Anti-terror police arrest Canadian citizen

By David Ochami

Anti-terrorist police in Nairobi are holding a Canadian tourist they claim was found taking pictures of a Kenyan border town on Monday.

Twenty three year old Sameh Ghinane arrived in Liboi town in a public transport bus and was promptly arrested and detained by local policemen after he tried to check into a hotel and take pictures of the remote town, which is 17km from Kenya’s border with Somalia.

According to Lagdera DC Titus Murugu, the Canadian with Egyptian roots, was arrested at about midday on Monday for taking pictures of the town. But independent accounts claimed he was whisked away as he rested outside a local motel.
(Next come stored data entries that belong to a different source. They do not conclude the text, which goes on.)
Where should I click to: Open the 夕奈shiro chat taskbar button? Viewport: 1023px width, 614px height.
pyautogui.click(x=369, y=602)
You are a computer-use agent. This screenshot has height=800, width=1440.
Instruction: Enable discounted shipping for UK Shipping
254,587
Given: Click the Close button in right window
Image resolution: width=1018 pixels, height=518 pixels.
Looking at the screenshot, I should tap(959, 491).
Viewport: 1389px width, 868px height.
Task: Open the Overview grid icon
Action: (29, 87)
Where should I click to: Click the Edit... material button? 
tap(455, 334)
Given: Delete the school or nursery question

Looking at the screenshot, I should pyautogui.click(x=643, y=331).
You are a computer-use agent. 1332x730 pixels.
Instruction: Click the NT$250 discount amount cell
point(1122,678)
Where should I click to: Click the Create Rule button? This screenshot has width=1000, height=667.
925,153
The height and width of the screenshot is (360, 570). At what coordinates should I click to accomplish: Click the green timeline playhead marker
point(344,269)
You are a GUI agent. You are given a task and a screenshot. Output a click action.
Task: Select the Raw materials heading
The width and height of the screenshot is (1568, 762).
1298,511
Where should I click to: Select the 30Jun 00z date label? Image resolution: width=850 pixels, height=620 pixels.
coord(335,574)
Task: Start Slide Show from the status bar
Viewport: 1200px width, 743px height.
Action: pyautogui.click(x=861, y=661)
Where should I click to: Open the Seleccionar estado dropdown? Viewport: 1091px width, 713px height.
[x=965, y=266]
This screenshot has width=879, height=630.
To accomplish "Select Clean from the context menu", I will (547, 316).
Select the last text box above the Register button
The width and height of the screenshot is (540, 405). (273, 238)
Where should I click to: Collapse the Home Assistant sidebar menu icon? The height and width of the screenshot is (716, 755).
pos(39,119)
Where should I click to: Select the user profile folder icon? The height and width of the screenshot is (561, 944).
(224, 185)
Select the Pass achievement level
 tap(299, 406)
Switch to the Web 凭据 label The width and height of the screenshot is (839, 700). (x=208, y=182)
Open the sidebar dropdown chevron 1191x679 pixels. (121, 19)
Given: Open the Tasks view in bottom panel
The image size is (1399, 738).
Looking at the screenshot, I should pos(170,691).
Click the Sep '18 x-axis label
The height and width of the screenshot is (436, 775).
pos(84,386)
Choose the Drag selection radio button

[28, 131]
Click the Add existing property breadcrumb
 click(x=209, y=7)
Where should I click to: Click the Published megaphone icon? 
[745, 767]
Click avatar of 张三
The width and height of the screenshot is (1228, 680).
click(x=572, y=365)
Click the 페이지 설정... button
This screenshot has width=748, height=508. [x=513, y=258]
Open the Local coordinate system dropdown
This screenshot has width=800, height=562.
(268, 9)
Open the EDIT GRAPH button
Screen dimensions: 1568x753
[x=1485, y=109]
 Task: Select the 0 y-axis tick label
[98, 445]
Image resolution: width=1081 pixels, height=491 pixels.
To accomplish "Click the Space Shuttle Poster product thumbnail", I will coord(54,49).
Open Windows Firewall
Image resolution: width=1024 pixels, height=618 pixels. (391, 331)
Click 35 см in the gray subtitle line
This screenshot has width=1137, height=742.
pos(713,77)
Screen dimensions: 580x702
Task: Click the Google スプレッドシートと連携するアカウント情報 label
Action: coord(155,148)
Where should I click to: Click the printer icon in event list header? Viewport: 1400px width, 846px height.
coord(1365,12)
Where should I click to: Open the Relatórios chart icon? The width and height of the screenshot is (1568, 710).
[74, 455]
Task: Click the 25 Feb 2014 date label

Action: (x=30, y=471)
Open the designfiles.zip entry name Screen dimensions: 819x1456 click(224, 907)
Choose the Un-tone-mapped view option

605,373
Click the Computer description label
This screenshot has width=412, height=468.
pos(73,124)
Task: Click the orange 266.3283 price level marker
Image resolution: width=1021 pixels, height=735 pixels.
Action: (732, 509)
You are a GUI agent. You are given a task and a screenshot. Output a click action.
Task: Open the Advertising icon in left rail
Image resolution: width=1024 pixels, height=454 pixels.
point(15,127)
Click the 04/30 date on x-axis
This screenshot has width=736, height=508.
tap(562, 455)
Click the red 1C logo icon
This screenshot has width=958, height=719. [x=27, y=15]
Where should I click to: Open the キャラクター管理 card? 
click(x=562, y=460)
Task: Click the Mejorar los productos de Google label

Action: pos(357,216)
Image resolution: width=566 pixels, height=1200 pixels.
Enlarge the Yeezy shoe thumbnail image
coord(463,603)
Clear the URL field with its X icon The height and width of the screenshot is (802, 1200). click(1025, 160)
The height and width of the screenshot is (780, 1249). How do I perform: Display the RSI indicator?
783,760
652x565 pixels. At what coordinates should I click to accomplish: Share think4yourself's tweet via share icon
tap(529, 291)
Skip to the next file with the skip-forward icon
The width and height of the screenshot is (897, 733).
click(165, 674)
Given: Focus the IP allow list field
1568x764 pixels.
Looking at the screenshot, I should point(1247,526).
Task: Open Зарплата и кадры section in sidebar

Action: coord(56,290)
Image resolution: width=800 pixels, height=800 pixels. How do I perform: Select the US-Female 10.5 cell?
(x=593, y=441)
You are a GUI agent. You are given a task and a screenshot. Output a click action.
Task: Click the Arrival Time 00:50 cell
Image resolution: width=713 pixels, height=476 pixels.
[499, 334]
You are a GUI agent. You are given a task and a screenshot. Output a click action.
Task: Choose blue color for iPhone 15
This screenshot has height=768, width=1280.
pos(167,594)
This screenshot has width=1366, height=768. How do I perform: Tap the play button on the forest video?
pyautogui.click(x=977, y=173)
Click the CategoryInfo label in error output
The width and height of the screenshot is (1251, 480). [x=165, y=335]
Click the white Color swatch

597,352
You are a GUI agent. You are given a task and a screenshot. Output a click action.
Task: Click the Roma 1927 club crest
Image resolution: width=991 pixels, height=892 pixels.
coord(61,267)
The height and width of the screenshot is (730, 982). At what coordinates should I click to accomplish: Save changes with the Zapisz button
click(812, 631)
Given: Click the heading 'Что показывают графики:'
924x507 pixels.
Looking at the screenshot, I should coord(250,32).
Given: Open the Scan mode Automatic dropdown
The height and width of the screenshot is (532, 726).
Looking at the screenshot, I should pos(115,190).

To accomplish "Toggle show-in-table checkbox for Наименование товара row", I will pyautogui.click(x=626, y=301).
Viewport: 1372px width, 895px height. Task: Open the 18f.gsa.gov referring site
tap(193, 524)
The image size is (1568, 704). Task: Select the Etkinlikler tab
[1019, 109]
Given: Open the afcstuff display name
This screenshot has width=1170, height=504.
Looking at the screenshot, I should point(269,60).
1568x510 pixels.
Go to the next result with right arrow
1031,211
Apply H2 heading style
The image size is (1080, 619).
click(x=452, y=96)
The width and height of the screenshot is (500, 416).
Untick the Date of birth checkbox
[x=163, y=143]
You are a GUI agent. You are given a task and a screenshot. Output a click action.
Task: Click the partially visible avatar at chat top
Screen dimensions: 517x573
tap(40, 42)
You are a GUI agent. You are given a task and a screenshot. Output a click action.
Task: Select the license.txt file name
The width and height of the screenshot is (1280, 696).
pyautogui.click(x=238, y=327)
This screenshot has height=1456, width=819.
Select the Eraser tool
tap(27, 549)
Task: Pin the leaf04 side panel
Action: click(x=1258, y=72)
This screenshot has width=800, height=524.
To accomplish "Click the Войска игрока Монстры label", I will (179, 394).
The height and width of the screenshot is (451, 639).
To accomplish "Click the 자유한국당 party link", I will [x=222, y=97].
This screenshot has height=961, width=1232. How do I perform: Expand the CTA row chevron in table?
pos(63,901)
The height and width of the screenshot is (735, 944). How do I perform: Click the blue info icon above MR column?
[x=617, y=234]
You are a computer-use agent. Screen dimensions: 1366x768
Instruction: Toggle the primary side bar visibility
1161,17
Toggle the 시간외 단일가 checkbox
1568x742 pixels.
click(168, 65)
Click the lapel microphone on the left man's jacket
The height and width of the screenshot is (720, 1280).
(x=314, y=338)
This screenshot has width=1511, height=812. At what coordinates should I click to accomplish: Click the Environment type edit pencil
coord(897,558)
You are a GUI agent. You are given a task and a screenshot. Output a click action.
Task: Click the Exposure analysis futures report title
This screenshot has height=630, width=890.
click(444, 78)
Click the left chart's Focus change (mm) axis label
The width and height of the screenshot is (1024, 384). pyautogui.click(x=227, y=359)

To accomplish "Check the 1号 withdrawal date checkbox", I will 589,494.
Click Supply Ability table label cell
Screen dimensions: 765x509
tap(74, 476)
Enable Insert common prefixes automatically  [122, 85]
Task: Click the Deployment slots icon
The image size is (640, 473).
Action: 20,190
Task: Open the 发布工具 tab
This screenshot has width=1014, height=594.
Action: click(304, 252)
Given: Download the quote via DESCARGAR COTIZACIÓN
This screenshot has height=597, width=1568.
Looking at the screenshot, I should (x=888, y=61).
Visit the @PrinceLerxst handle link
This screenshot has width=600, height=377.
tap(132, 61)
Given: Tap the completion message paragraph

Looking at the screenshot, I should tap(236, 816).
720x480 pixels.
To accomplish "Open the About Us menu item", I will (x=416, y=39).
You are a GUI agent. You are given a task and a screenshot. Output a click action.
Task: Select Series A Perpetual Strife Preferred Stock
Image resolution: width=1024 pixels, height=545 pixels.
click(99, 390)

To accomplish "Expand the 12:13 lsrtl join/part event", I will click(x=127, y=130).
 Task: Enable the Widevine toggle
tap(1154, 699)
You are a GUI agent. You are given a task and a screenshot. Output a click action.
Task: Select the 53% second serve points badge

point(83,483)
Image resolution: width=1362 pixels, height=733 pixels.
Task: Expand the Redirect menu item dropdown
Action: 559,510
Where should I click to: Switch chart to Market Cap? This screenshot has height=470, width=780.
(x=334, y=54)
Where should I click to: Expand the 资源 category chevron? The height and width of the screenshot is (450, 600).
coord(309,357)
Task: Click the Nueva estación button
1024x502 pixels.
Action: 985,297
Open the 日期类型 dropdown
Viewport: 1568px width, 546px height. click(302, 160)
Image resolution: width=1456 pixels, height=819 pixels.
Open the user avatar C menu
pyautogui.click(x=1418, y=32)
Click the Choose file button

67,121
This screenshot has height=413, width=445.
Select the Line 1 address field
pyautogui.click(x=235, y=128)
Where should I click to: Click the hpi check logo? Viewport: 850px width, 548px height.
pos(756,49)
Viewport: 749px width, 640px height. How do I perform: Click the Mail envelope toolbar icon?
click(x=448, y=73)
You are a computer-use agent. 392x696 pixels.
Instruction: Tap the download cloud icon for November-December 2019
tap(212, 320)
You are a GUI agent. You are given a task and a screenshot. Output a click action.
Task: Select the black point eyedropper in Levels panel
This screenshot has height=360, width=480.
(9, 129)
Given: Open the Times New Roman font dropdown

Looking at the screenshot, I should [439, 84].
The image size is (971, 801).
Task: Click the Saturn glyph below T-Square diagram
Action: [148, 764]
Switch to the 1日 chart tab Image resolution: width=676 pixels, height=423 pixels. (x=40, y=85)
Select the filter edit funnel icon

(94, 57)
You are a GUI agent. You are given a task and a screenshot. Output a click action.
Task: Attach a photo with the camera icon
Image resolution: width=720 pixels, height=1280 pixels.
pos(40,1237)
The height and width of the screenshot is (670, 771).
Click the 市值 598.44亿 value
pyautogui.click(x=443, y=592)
Murugu acknowledged that documents found on the Egyptian Canadian showed Kenya’s Immigration authorities had issued him a two-week tourist visa but still argued police arrested him after "considering him a suspicious character."

Apparently, from the DC’s argument, police were aroused immediately the foreigner began "taking pictures of everything."

Following recent claims by Somalia’s interim government that foreign fighters stream into Somalia through Kenya, local police have been on the high alert. The border with Somalia has been volatile following recent cross-border raids and abductions by Somalia militiamen.

"He had a tourist visa of two weeks but tourists do not, normally come to this part of the country," said the DC, who disclosed that the foreigner was transported to Garissa, the provincial capital on Monday for overnight interrogation by local anti-terrorist detectives.

Though the DC confirmed that that Ghinane was transported to Nairobi on Wednesday, his fate and whereabouts remain unknown.

Independent sources in Liboi and Garissa indicated the Canadian was a journalism student who travelled to the provincial town on Monday and later to Dadaab and Liboi intending to write reports on the Somalia refugee crisis.